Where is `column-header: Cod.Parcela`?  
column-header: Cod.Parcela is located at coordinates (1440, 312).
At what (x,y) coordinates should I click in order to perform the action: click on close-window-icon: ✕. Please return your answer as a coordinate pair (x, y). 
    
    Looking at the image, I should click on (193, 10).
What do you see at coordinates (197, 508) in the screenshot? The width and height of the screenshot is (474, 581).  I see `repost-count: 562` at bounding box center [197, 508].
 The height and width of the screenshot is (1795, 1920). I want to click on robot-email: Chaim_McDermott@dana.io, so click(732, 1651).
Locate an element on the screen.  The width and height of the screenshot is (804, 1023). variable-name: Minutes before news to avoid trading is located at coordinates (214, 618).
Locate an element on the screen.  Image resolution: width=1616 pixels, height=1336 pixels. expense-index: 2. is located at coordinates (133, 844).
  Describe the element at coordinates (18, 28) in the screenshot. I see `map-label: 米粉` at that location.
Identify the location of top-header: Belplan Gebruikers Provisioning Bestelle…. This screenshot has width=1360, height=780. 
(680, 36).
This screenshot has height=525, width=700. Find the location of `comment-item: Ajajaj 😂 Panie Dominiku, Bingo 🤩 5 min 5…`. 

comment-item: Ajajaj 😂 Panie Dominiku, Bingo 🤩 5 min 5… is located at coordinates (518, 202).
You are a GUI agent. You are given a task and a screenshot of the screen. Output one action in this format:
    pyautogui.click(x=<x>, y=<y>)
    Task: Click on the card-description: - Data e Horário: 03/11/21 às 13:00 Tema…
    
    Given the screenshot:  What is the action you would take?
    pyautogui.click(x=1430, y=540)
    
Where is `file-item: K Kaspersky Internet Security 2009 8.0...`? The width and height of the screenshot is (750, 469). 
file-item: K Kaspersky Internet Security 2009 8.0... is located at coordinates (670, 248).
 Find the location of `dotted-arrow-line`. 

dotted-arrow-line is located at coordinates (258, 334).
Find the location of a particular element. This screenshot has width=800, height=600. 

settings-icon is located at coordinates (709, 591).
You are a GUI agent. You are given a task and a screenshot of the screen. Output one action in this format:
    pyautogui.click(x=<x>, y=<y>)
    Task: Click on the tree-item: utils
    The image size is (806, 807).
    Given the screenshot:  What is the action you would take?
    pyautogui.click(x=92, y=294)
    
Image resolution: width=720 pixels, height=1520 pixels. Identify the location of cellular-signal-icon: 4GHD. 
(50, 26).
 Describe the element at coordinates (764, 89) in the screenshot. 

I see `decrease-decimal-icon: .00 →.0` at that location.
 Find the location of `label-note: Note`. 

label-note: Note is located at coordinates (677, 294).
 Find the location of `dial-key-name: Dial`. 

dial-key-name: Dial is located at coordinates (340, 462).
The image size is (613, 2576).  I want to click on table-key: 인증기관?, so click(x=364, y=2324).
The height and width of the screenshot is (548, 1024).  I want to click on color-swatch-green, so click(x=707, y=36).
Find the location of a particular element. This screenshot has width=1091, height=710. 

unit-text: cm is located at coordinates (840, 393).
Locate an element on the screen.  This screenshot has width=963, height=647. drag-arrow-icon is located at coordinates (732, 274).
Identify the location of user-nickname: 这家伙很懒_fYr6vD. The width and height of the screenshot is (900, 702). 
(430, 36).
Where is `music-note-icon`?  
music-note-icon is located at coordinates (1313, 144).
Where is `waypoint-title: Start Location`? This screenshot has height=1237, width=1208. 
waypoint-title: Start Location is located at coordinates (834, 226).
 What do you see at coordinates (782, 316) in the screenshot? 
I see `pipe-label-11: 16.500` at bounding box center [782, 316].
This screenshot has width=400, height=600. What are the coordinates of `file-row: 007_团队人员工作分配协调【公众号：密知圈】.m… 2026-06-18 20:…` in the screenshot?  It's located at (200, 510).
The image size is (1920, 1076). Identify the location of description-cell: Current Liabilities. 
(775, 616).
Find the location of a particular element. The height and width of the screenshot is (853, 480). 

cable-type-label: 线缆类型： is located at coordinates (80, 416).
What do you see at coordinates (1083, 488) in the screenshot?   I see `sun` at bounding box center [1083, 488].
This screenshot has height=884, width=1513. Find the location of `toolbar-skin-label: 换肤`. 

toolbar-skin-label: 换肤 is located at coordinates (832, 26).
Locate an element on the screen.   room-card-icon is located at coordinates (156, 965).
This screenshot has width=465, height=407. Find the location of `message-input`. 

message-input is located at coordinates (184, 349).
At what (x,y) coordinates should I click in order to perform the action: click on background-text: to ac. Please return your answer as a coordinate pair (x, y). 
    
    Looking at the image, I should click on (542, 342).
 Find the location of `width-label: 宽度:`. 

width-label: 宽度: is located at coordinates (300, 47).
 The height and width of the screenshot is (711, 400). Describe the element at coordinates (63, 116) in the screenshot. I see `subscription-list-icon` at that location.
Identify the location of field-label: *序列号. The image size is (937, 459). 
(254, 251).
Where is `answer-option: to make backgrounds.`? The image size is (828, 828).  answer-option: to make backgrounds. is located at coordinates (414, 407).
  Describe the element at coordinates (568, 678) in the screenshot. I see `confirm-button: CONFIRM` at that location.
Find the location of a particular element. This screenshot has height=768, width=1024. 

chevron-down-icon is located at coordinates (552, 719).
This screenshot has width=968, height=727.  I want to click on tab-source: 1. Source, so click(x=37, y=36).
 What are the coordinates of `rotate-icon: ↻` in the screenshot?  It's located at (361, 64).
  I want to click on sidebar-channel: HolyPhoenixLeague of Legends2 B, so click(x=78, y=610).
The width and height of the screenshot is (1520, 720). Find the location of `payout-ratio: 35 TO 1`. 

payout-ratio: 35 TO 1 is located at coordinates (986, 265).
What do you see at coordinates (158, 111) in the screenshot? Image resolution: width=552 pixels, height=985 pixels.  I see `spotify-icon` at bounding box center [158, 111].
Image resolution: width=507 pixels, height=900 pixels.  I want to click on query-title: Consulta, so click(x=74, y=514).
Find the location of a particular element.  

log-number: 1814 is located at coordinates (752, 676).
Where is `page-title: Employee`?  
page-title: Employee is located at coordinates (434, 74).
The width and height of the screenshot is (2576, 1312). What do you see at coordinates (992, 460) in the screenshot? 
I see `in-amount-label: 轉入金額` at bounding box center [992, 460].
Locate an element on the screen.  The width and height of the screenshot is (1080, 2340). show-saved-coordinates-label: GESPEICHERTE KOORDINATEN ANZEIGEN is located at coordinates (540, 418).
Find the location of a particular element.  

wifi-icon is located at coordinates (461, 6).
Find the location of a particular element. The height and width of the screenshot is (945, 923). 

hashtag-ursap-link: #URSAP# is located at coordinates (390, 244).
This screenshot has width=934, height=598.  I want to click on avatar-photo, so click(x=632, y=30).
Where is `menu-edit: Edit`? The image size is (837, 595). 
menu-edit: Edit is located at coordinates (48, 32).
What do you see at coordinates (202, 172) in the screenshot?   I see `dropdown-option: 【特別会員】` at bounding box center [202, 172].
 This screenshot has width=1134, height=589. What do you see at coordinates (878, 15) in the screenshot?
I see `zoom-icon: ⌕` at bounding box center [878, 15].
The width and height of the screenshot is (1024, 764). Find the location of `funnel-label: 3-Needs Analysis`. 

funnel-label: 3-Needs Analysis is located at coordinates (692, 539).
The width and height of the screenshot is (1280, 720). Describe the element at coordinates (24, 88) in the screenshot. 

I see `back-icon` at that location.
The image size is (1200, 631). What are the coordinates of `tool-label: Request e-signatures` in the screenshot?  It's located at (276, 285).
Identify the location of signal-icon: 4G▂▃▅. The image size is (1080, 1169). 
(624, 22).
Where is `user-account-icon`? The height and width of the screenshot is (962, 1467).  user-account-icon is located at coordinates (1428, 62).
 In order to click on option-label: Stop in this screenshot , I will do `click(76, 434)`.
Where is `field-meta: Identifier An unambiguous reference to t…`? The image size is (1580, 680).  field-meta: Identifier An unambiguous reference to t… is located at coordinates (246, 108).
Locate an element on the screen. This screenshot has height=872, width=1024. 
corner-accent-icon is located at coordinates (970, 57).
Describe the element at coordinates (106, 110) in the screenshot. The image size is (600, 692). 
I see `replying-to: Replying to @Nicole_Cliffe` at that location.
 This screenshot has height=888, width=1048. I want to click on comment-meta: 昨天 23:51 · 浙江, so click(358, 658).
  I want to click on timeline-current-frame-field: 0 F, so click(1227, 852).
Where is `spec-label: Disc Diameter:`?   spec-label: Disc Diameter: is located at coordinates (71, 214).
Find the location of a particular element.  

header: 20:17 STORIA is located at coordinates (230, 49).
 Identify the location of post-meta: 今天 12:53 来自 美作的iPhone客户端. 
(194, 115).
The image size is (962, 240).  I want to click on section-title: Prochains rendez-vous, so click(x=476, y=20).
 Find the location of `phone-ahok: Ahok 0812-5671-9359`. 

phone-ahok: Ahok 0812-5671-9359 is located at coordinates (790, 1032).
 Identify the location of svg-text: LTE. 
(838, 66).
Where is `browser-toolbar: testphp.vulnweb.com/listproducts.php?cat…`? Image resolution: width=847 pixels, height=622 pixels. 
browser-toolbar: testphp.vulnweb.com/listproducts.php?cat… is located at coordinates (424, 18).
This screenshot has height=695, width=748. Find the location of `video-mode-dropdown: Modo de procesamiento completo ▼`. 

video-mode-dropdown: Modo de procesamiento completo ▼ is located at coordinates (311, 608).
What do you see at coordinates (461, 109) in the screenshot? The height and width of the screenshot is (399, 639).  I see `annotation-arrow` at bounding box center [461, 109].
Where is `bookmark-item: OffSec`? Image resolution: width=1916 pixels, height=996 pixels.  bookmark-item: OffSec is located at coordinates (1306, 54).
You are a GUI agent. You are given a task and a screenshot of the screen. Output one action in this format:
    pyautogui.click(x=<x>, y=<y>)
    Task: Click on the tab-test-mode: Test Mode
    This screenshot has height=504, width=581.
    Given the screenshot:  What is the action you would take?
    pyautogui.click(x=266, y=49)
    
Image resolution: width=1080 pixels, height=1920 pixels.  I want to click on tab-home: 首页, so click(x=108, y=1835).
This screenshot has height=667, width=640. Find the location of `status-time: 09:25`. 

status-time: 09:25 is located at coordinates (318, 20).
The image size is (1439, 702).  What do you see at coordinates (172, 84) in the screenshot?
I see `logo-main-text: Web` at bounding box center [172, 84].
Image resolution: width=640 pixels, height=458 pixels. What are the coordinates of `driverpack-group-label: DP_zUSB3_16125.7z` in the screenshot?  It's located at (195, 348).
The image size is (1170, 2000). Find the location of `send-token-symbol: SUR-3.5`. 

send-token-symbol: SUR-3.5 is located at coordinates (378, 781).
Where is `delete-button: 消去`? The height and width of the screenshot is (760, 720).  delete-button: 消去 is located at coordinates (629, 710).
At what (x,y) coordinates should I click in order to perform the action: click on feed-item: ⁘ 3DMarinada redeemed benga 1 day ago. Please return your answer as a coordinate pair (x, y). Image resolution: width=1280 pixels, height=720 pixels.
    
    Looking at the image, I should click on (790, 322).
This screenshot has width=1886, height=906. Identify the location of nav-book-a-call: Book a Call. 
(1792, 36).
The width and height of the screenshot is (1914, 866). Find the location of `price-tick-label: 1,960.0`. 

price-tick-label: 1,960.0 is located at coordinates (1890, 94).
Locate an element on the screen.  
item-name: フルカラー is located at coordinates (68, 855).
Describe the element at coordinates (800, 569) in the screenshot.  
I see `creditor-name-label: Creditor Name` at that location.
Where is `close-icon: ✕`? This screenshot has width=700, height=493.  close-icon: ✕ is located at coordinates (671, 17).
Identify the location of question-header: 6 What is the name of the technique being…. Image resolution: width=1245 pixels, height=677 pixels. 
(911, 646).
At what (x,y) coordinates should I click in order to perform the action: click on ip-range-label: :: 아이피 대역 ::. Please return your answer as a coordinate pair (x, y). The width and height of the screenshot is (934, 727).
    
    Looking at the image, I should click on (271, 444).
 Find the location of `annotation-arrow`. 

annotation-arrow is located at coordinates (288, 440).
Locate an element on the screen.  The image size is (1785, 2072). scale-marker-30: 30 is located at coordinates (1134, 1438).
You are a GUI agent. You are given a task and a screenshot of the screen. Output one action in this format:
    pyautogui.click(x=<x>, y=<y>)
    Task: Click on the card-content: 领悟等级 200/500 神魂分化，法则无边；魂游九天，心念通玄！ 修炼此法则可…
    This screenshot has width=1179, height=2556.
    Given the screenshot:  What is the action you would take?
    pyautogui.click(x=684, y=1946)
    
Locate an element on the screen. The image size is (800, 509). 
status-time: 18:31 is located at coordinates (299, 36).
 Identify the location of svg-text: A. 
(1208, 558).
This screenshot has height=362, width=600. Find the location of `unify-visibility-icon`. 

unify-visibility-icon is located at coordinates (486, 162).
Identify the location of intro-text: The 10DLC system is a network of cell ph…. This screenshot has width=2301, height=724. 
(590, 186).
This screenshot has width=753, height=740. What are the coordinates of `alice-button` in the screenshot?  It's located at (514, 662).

###

» What the task requires
Change "Identify" to "Find" in the lines starting with the line containing "coordinates (671, 17)." and going on through the line containing "(911, 646).", and give only those lines, otherwise unchanged.

» Exercise response
Where is `close-icon: ✕`? This screenshot has width=700, height=493.  close-icon: ✕ is located at coordinates (671, 17).
Find the location of question-header: 6 What is the name of the technique being…. Image resolution: width=1245 pixels, height=677 pixels. 
(911, 646).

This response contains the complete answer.